KNVO-FM
- Port Isabel, Texas; United States;
- Broadcast area: Rio Grande Valley; Matamoros and Reynosa, Tamaulipas, Mexico.
- Frequency: 101.1 MHz
- Branding: La Suavecita 101.1

Programming
- Format: Spanish adult hits

Ownership
- Owner: Entravision Communications; (Entravision Holdings, LLC);
- Sister stations: KFRQ, KKPS, KVLY

History
- First air date: April 1, 1993; 32 years ago
- Former call signs: KVPA (1989–2003); KNVO-FM (2003–2007); KZPL (2007);
- Call sign meaning: "Nuevo"

Technical information
- Licensing authority: FCC
- Facility ID: 40680
- Class: C2
- ERP: 50,000 watts
- HAAT: 148 meters (486 ft)
- Transmitter coordinates: 26°19′30″N 97°25′25″W﻿ / ﻿26.32500°N 97.42361°W

Links
- Public license information: Public file; LMS;
- Webcast: Listen Live
- Website: KNVO-FM on Facebook

= KNVO-FM =

Radio station in Port Isabel, Texas

KNVO-FM (101.1 FM, "La Suavecita 101.1") is a radio station licensed to serve Port Isabel, Texas, United States.
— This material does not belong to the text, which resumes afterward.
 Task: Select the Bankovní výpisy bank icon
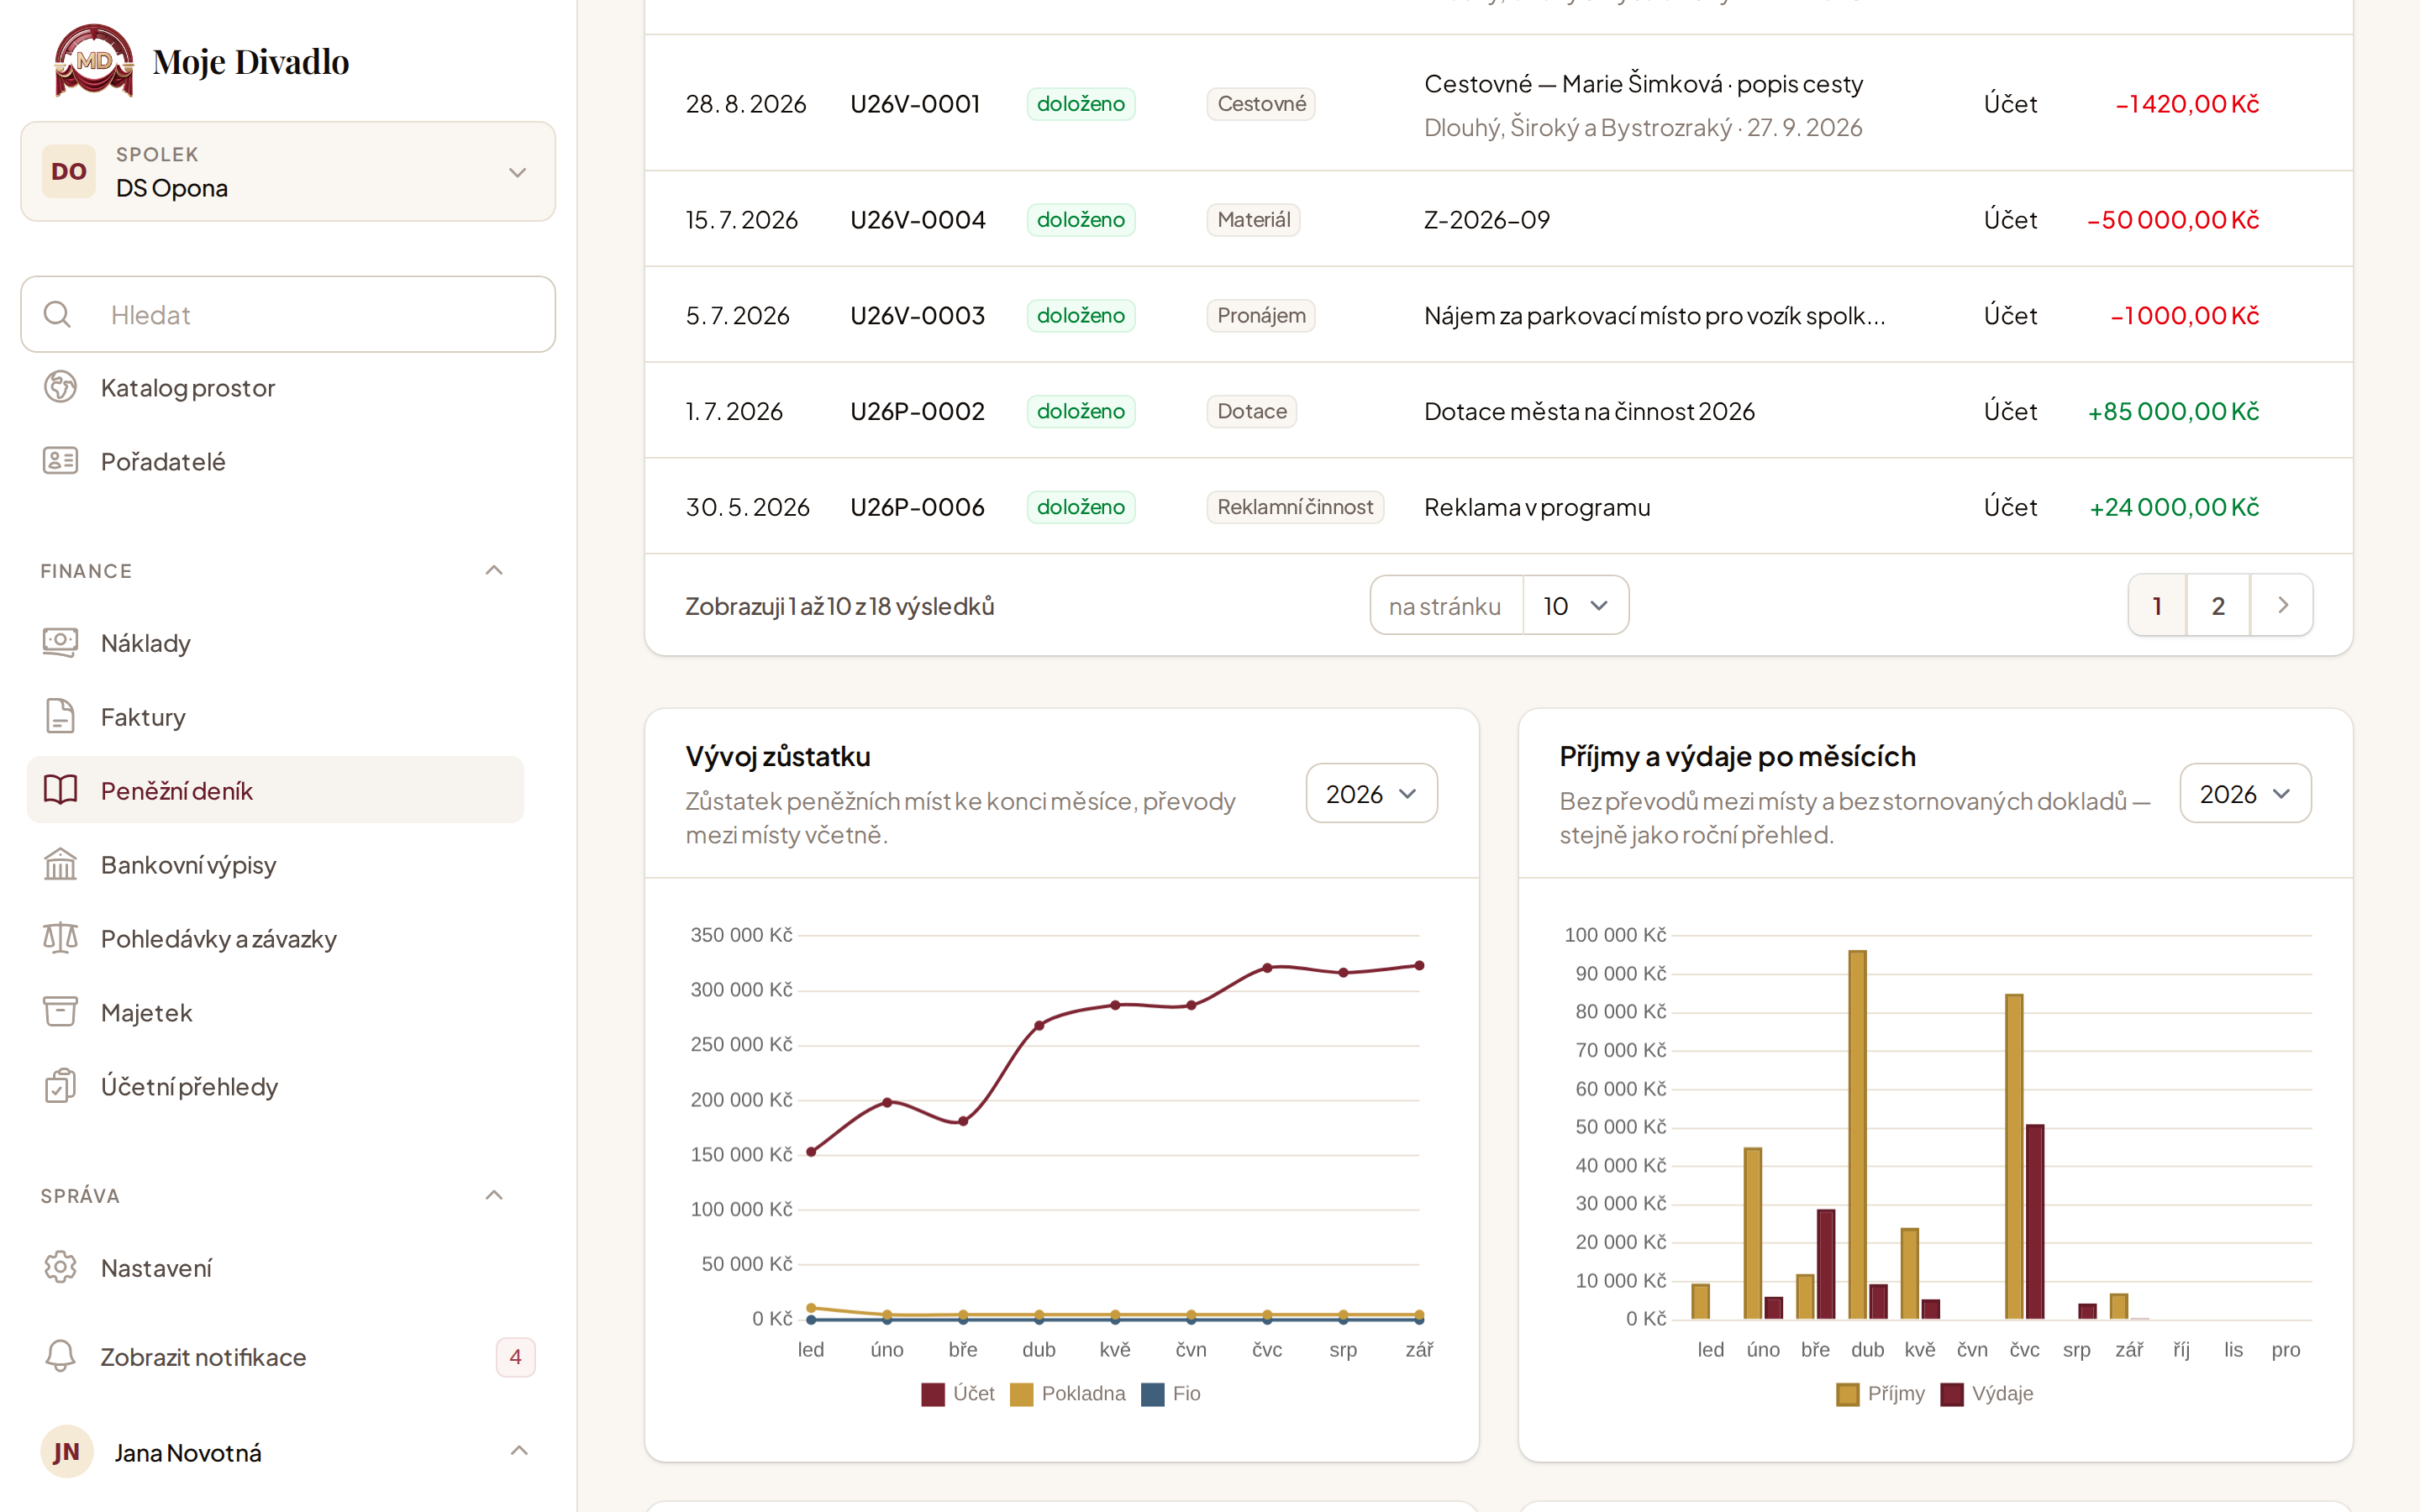(60, 864)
The station is owned by Entravision Communications. KNVO-FM broadcasts a Spanish adult hits music format to the Rio Grande Valley area. The Entravision studios are located in McAllen, with the transmitter near Rio Hondo.

==History==
After being approved in 1989, KVPA began broadcasting April 1, 1993, from studios on South Padre Island and airing a classic rock format. It was built by Charlie Trub, who had previously built up KRIO and KRIX.

The station was sold to Sunburst Media and then, along with three other outlets, to Entravision in a $55 million acquisition in 2000. In 2003, KVPA's rhythmic contemporary hit radio format became KNVO-FM with a Spanish-language adult contemporary format under the brand Oye.

The station was assigned the KNVO-FM call sign for the second time by the Federal Communications Commission on October 2, 2007.

The station was known as José 101.1 until early 2018, when the station renamed itself as La Suavecita 101.1.